Output each record below exactly, leaving any picture out of the copy.

THE RECORDS START

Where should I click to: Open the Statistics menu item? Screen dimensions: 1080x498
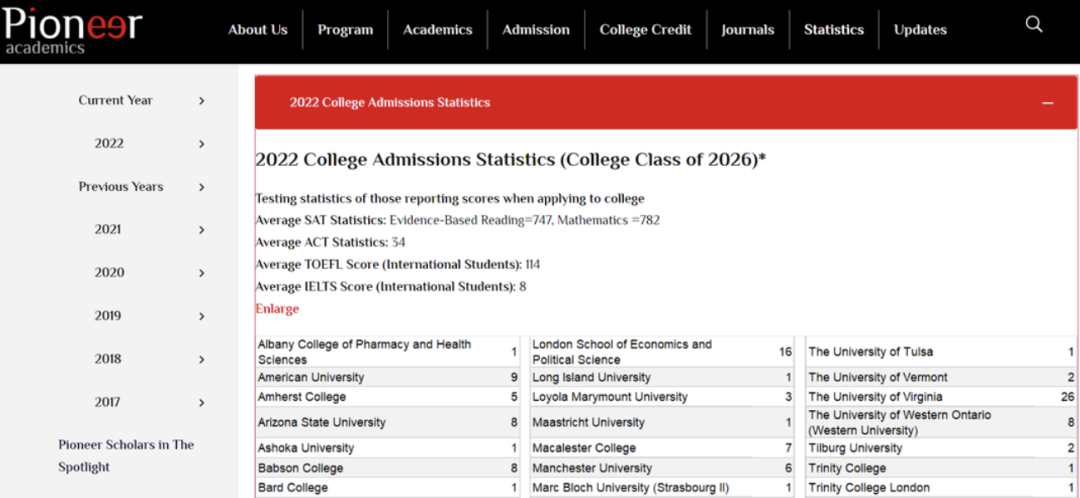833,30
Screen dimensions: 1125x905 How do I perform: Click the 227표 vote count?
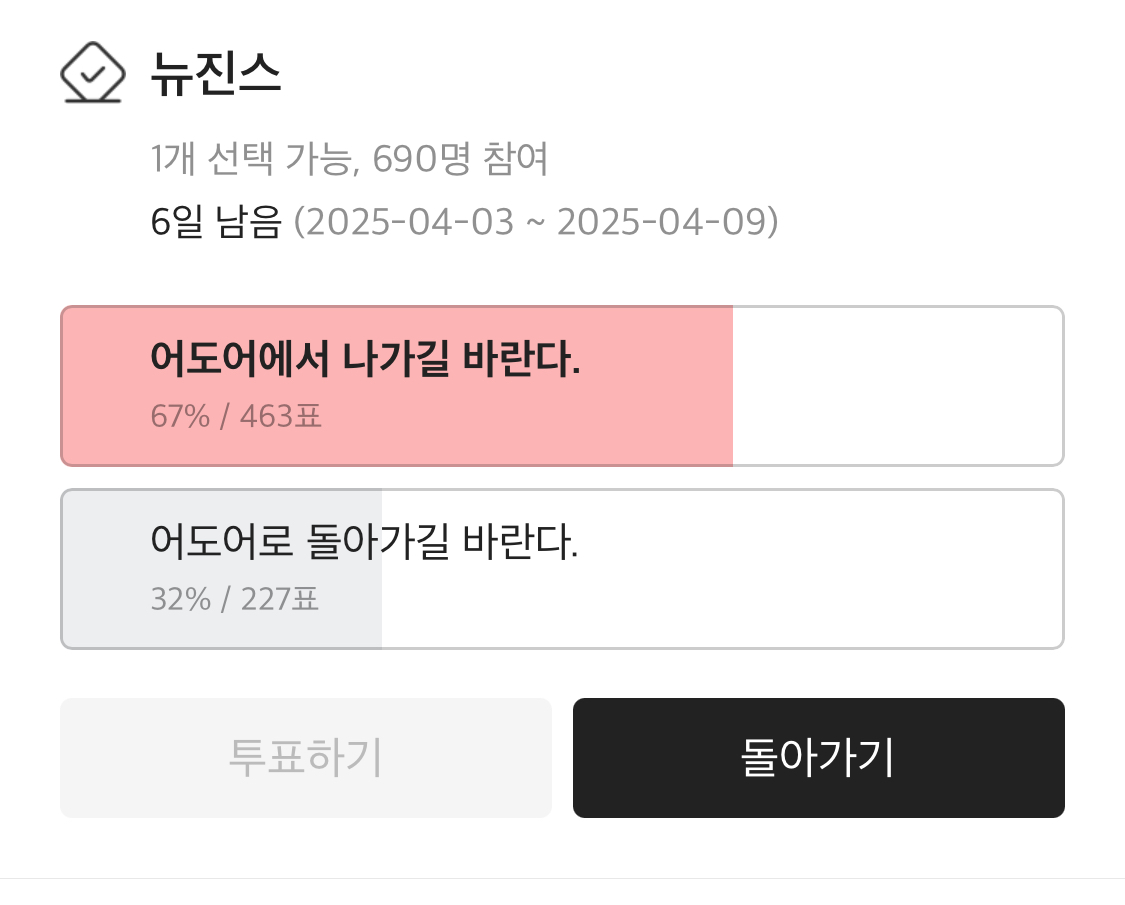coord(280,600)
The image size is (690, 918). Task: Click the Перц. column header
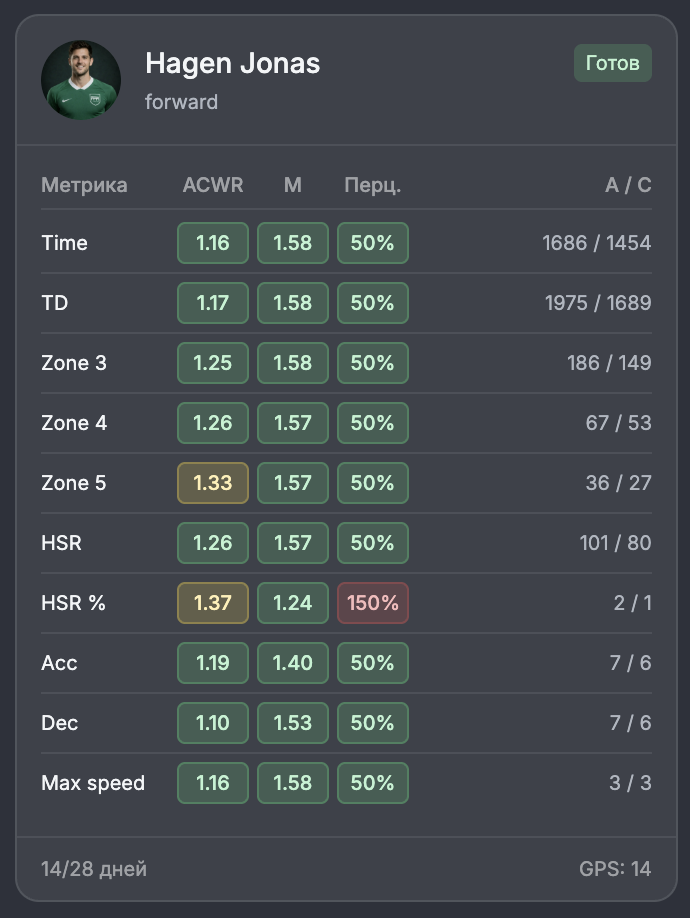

THE RECORDS END

__ANSWER__.
Where should I click to: Open the Statistics menu item? Screen dimensions: 1080x498
833,30
Screen dimensions: 1125x905 How do I perform: Click the 227표 vote count?
coord(280,600)
The image size is (690, 918). Task: Click the Перц. column header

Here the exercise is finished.